DATA EXTRACTS =
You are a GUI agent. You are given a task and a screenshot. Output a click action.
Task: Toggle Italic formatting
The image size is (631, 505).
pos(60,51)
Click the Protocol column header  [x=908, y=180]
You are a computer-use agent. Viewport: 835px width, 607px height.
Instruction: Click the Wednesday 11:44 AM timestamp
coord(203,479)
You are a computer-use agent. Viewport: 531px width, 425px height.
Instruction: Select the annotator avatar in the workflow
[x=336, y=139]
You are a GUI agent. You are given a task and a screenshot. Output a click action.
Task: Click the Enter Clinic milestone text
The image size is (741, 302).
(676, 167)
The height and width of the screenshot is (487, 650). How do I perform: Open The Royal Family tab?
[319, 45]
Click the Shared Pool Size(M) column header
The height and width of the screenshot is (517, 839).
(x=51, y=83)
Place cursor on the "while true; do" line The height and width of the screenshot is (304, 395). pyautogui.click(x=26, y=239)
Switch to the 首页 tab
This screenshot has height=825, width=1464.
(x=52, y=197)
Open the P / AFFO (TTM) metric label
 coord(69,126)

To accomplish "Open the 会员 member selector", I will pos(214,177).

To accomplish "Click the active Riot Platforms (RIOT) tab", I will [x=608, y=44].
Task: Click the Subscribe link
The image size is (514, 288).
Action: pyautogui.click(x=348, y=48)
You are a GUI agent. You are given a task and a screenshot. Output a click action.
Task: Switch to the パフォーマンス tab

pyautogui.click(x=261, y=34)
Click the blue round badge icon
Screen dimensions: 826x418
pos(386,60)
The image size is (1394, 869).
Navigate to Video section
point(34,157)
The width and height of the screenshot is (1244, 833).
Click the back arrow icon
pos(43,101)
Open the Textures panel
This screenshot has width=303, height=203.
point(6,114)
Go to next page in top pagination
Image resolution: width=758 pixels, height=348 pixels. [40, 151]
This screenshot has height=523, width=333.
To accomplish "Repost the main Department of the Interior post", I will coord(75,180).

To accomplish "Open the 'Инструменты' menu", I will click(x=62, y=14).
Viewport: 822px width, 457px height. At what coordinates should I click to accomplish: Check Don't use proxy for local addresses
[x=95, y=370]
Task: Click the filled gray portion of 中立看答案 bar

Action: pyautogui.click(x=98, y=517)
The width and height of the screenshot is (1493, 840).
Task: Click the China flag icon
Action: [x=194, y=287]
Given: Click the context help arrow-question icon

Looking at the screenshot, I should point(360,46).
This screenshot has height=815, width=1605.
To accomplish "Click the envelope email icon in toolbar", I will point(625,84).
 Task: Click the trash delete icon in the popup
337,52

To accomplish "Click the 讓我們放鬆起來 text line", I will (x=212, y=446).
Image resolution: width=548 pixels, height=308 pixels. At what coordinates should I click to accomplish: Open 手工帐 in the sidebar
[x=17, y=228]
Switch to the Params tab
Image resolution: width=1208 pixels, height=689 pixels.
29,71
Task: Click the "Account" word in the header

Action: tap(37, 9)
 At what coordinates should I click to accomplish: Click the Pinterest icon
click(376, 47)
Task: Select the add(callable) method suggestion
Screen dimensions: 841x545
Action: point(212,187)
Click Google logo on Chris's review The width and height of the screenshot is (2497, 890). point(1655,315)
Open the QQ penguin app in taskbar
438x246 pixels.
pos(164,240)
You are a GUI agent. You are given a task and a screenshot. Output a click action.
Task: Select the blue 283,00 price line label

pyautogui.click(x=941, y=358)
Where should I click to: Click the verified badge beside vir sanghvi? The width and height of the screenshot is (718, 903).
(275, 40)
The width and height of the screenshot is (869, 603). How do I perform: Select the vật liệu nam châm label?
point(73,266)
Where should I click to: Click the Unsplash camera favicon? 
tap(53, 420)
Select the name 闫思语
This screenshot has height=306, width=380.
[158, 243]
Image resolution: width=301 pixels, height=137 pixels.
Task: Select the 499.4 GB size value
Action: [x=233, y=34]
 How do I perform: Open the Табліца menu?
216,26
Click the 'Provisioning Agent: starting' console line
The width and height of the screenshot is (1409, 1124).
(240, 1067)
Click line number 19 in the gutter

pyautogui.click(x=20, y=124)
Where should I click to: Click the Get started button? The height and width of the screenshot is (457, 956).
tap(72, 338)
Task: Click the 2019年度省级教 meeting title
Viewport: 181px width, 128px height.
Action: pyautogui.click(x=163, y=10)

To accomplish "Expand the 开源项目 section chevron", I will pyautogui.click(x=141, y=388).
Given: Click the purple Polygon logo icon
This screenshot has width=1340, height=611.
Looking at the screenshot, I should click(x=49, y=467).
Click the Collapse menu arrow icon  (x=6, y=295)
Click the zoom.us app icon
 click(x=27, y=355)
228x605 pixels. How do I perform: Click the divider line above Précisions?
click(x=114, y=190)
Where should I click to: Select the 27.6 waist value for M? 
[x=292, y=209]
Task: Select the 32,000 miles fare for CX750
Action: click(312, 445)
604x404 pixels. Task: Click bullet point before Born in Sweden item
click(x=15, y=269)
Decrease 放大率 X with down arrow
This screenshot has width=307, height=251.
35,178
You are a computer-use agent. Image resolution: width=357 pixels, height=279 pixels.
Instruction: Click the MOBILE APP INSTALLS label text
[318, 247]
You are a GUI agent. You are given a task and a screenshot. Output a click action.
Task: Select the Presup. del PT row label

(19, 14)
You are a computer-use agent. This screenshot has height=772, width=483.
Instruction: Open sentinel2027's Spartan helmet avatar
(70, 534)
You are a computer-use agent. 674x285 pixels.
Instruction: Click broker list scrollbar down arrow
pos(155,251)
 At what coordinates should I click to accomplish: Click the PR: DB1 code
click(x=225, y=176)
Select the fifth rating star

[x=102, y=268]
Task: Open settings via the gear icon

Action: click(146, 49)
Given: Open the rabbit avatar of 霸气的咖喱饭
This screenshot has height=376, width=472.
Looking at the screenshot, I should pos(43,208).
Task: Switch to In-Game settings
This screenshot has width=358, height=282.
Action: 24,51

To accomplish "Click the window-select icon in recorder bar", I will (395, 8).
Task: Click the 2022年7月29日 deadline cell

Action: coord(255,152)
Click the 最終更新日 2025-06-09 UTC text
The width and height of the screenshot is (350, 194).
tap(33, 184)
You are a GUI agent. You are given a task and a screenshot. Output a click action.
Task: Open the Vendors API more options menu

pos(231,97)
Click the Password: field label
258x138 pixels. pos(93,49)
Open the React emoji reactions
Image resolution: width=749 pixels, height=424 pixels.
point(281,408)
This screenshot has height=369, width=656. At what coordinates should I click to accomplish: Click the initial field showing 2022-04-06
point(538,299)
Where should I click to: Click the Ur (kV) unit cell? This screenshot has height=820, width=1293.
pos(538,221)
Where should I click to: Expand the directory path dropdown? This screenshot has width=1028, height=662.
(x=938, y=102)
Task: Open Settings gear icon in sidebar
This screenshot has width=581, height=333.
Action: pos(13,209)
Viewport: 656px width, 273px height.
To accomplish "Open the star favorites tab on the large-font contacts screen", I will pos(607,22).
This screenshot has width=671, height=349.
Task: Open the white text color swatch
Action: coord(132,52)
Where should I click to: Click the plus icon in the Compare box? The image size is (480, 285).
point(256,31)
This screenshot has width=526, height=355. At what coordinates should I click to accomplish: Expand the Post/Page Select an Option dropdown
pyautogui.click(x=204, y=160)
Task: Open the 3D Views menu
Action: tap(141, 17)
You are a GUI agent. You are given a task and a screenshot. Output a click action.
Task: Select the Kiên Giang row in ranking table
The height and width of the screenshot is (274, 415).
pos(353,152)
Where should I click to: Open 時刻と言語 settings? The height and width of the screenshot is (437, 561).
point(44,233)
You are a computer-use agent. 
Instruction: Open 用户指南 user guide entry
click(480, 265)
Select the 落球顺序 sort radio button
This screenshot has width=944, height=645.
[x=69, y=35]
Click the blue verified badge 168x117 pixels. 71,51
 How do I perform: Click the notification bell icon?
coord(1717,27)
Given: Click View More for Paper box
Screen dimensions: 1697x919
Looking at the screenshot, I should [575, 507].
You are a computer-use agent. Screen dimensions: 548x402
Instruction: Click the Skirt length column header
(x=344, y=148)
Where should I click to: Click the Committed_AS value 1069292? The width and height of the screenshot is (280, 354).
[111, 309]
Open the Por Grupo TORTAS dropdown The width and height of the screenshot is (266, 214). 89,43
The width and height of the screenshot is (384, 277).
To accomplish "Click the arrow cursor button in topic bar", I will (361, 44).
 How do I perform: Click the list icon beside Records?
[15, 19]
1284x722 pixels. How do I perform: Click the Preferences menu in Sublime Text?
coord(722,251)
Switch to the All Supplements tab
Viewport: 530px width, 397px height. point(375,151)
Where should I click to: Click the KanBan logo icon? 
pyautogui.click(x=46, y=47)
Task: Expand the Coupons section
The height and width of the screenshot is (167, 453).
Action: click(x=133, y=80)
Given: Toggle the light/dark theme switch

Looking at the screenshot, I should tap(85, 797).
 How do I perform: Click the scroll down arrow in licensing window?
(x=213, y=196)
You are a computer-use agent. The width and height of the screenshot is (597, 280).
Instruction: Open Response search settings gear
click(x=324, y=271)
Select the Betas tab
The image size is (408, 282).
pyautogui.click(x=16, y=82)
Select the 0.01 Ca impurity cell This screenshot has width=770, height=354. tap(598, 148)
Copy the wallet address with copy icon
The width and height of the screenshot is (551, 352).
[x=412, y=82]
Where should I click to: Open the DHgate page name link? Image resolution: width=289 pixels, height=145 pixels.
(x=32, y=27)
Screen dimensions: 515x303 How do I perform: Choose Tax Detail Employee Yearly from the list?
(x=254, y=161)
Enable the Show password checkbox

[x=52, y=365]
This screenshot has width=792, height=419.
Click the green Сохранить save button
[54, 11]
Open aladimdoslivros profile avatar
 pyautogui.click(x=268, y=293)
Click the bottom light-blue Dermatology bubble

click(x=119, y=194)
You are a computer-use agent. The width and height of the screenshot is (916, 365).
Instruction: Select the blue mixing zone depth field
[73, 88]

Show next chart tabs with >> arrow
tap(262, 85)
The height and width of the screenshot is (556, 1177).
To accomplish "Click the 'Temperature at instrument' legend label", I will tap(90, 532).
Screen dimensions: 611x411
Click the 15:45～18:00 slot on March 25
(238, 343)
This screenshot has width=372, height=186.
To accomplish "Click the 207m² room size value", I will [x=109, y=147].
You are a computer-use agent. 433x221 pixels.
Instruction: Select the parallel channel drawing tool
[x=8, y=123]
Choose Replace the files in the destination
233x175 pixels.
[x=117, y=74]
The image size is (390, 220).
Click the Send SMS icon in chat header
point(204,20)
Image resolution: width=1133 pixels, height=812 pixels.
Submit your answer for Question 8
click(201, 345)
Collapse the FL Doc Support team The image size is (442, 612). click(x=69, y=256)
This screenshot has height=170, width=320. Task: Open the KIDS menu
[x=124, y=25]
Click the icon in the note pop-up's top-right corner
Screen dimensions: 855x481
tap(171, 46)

EXERCISE DETAILS = Using the entries shown above, reproduce verbatim the lines from the line bearing "This screenshot has width=372, height=186." to the line bearing "The image size is (390, 220).", inclusive.

RESPONSE AREA =
This screenshot has width=372, height=186.
To accomplish "Click the 207m² room size value", I will [x=109, y=147].
You are a computer-use agent. 433x221 pixels.
Instruction: Select the parallel channel drawing tool
[x=8, y=123]
Choose Replace the files in the destination
233x175 pixels.
[x=117, y=74]
The image size is (390, 220).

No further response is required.